Note: the returned header will include the ending newline and
any embedded whitespace folding.
- get_mbox_separator()
- Returns the mbox separator found in the message, or undef if there wasn't
one.
- get_body()
- Returns an array of the pristine message body, one line per array
element.
- get_pristine()
- Returns a scalar of the entire pristine message.
- get_pristine_body()
- Returns a scalar of the pristine message body.
- get_pristine_body_digest()
- Returns SHA1 hex digest of the pristine message body. CRLF line endings
are normalized to LF before hashing.
- get_msgid()
- Returns Message-ID header for the message, with <> and surrounding
whitespace removed. Returns undef, if nothing found between <>.
- generate_msgid()
- Generate a calculated "Message-ID" in
sha1hex@sa_generated format, using To, Date headers and pristine
body as source for hashing.
- extract_message_metadata($permsgstatus)
- $str = get_metadata($hdr)
- put_metadata($hdr, $text)
- delete_metadata($hdr)
- $str = get_all_metadata()
- finish_metadata()
- Destroys the metadata for this message. Once a message has been scanned
fully, the metadata is no longer required. Destroying this will free up
some memory.
- finish()
- Clean up an object so that it can be destroyed.
- receive_date()
- Return a time_t value with the received date of the current message, or
current time if received time couldn't be determined.
These methods take a RFC2822-esque formatted message and create a tree with all
of the MIME body parts included. Those parts will be decoded as necessary, and
text/html parts will be rendered into a standard text format, suitable for use
in SpamAssassin.
- parse_body()
- parse_body() passes the body part that was passed in onto the
correct part parser, either _parse_multipart() for multipart/*
parts, or _parse_normal() for everything else. Multipart sections
become the root of sub-trees, while everything else becomes a leaf in the
tree.
For multipart messages, the first call to parse_body()

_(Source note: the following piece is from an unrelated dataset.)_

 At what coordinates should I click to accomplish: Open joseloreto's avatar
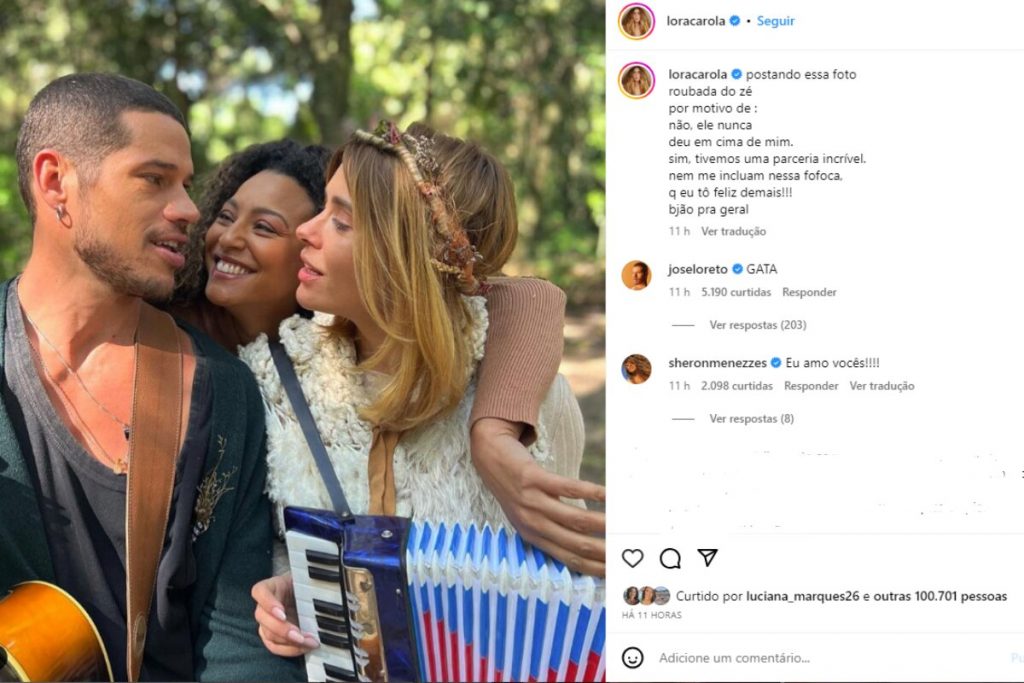[x=636, y=275]
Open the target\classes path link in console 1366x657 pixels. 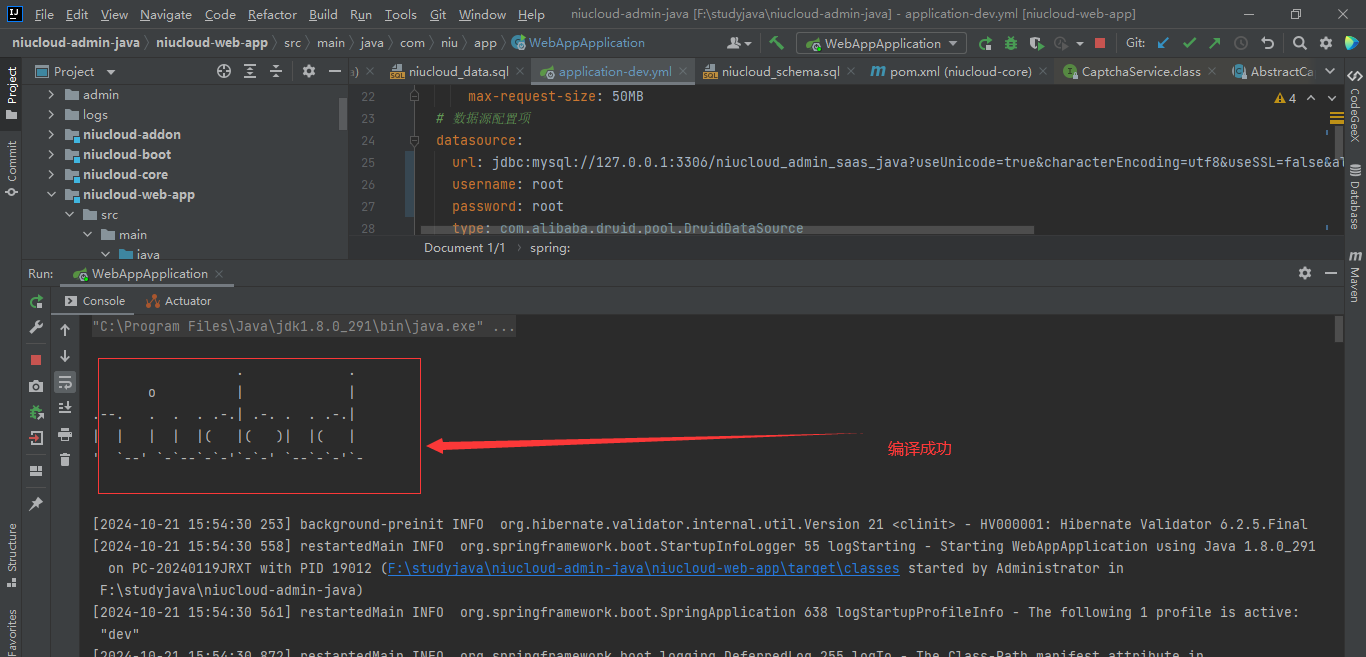click(643, 568)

doesn't create a new sub-tree and just uses the parent node to contain
children. All other calls to parse_body() will cause a new
sub-tree root to be created and children will exist underneath that
root. (this is just so the tree doesn't have a root node which points at
the actual root node ...)
- _parse_multipart()
- Generate a root node, and for each child part call parse_body() to
generate the tree.
- _parse_normal()
- Generate a leaf node and add it to the parent.